To do
Please pull out each line of the data below that contains the word "should".

Given information

[Start of Attachment]

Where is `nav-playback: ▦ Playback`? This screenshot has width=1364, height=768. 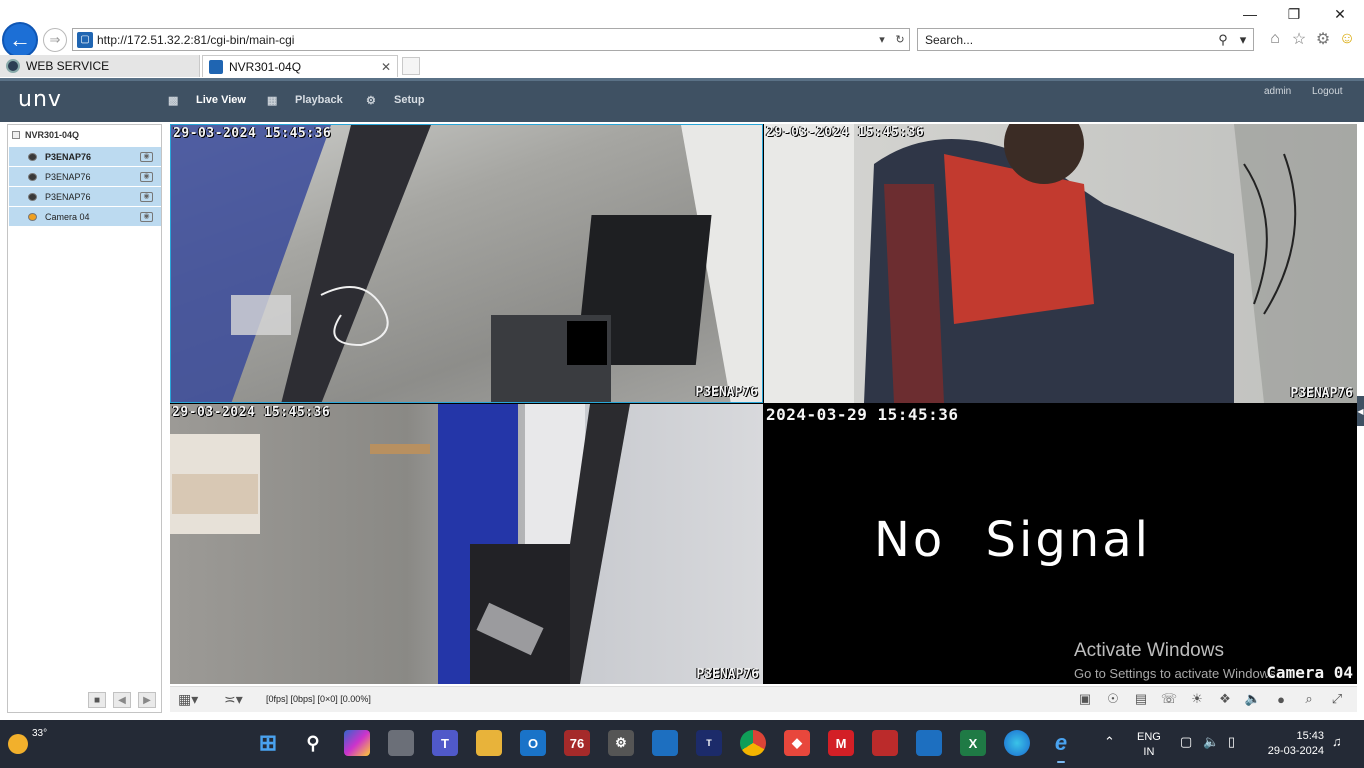
nav-playback: ▦ Playback is located at coordinates (305, 100).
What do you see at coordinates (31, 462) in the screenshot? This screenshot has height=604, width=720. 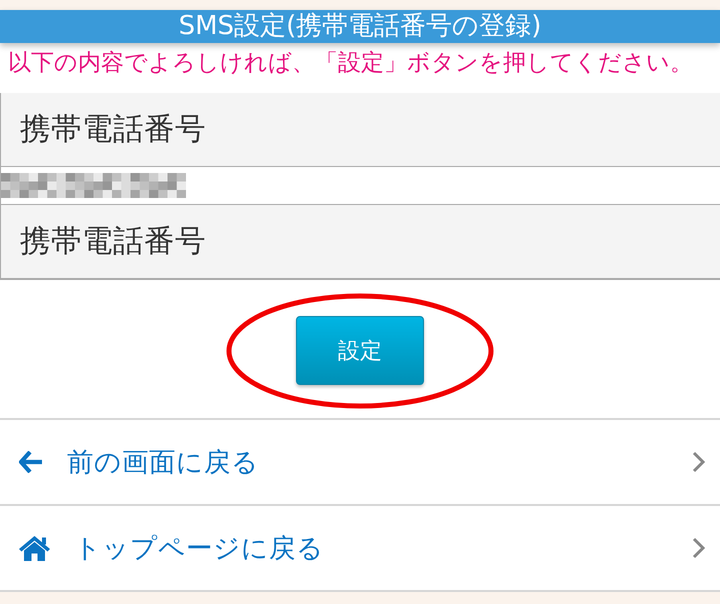 I see `left-arrow-icon` at bounding box center [31, 462].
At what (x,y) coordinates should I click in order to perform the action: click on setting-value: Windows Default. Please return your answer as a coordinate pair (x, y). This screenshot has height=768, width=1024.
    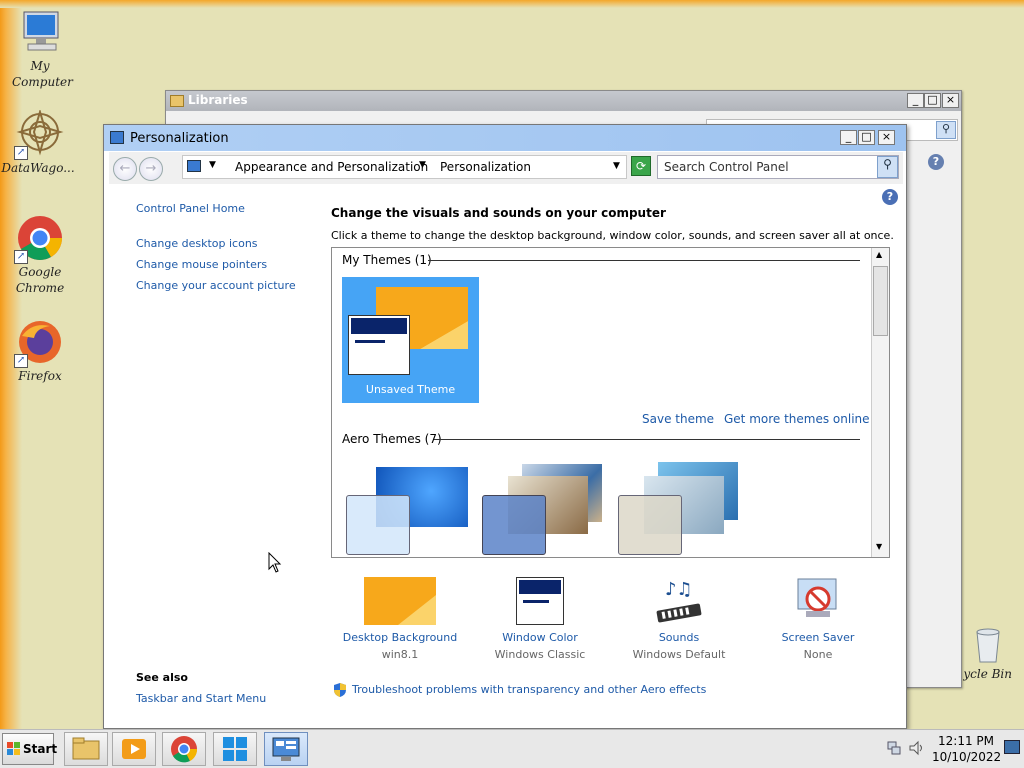
    Looking at the image, I should click on (679, 654).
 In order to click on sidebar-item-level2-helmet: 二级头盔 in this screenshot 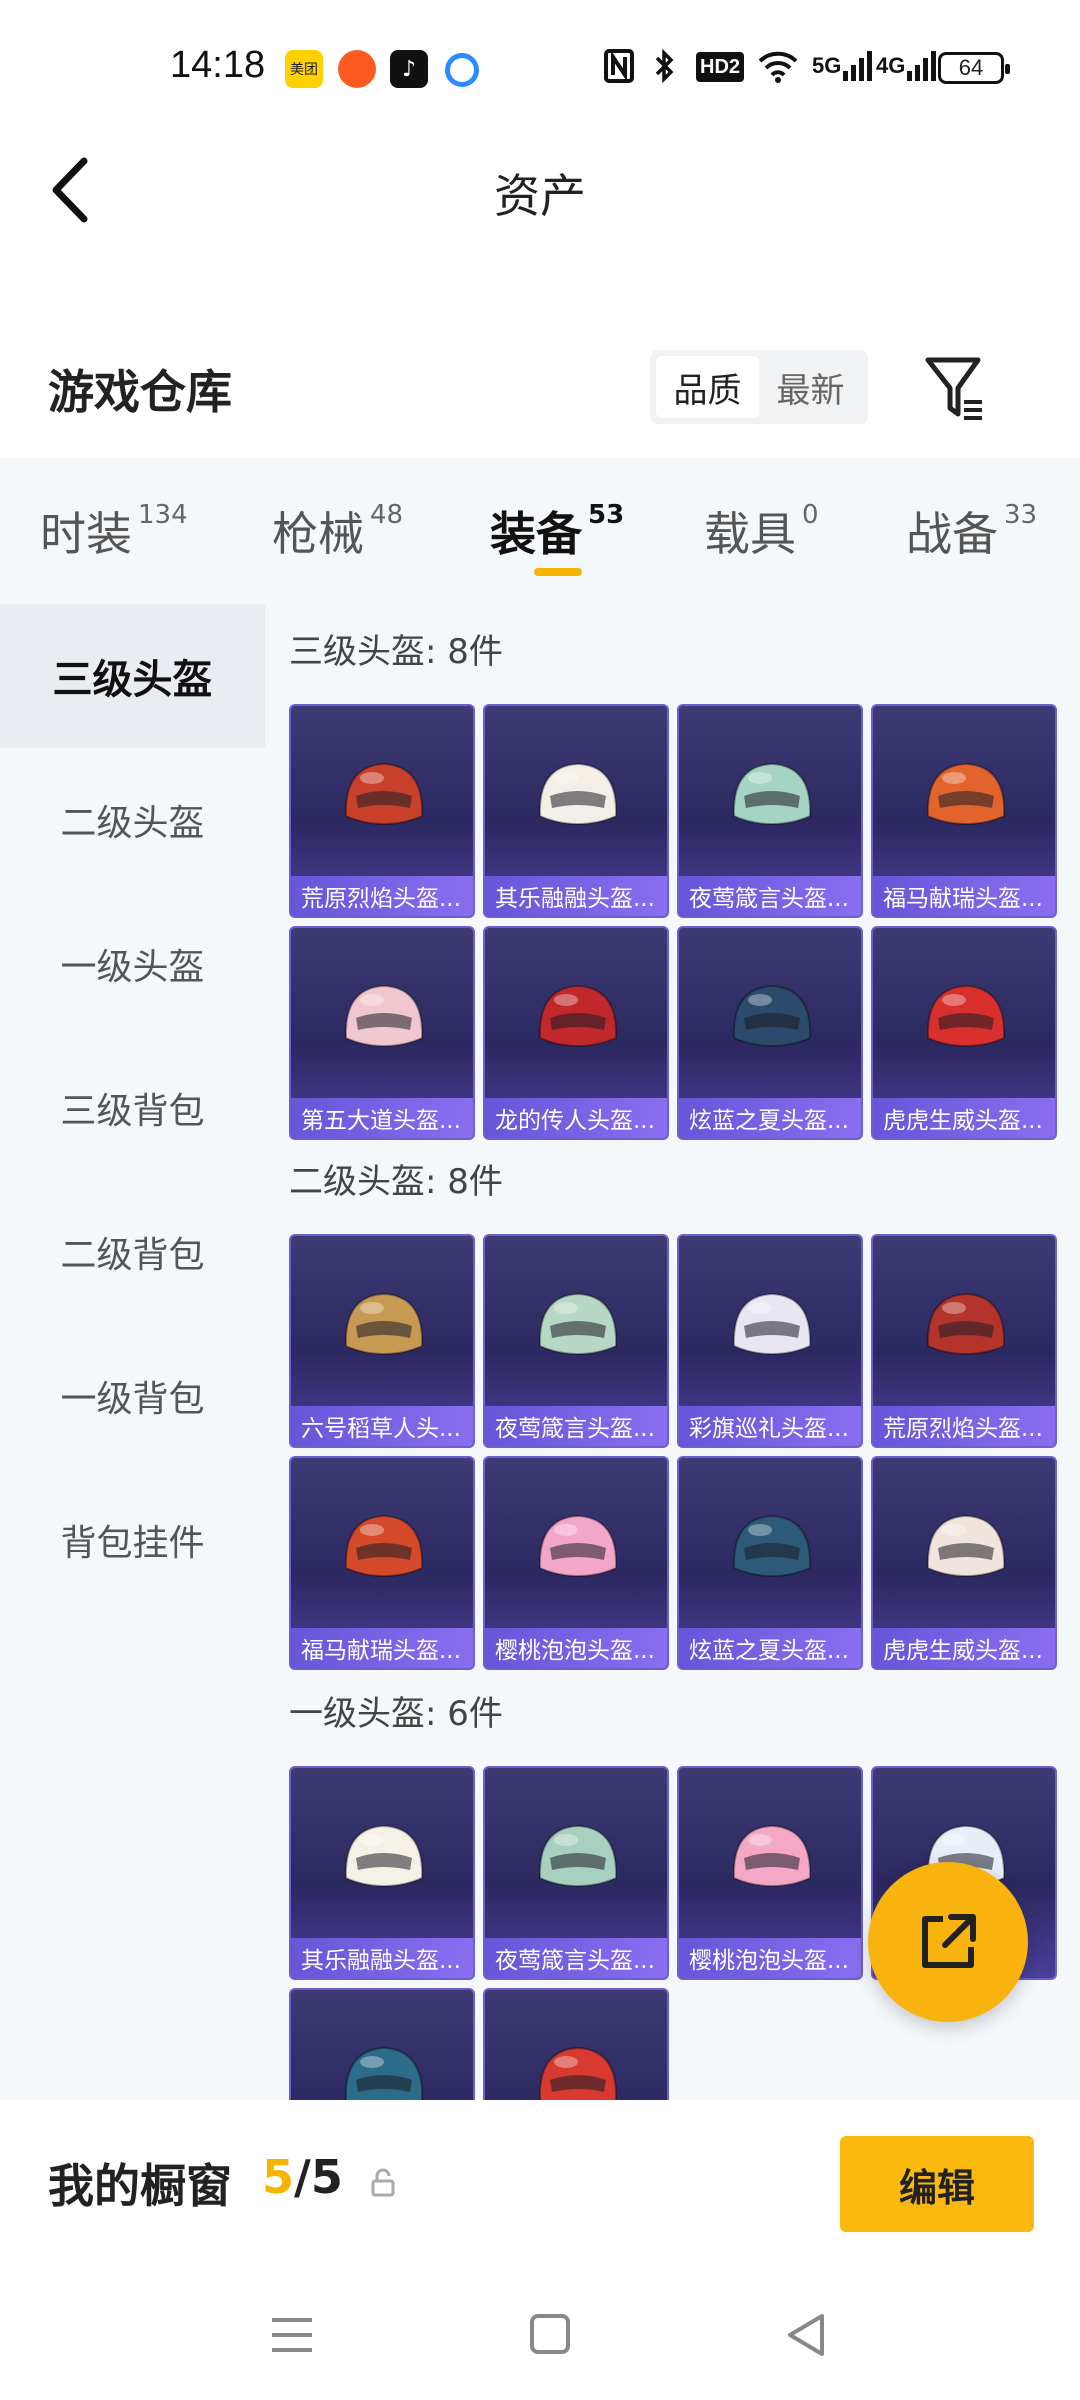, I will do `click(132, 820)`.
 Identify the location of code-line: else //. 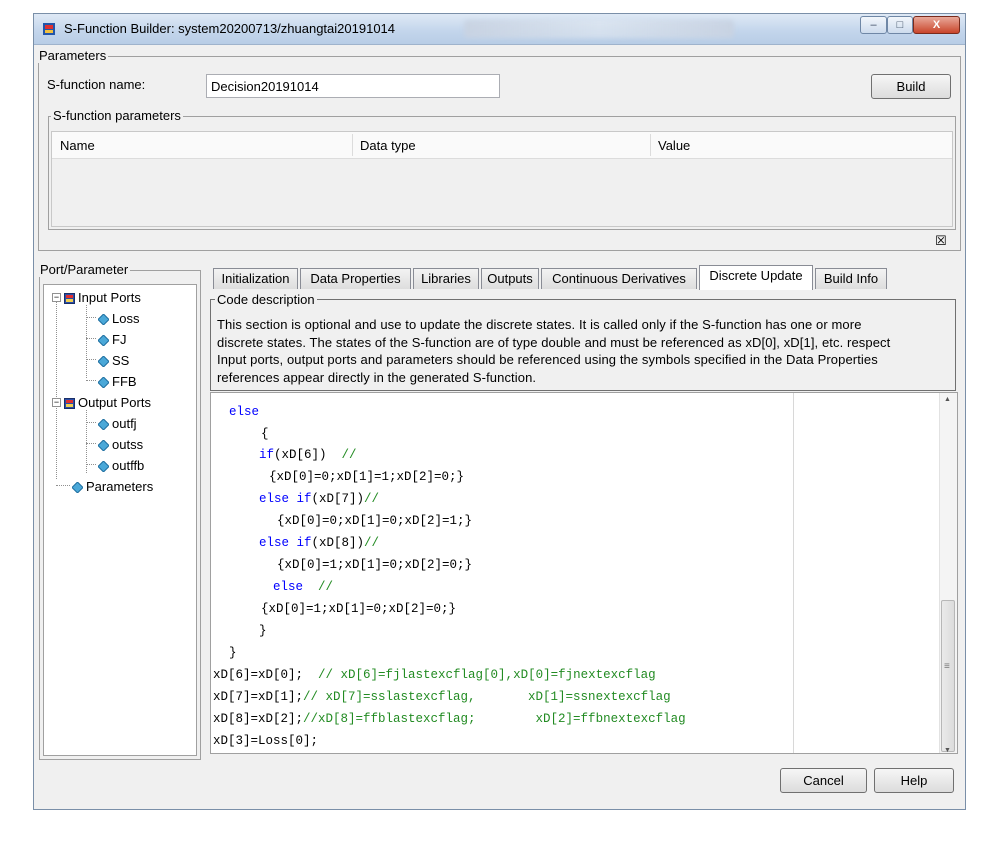
(303, 587).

[End of Attachment]

Answer box
At what (x,y) coordinates should I click in order to perform the action: click on setting-value: Windows Default. Please return your answer as a coordinate pair (x, y). This screenshot has height=768, width=1024.
    Looking at the image, I should click on (679, 654).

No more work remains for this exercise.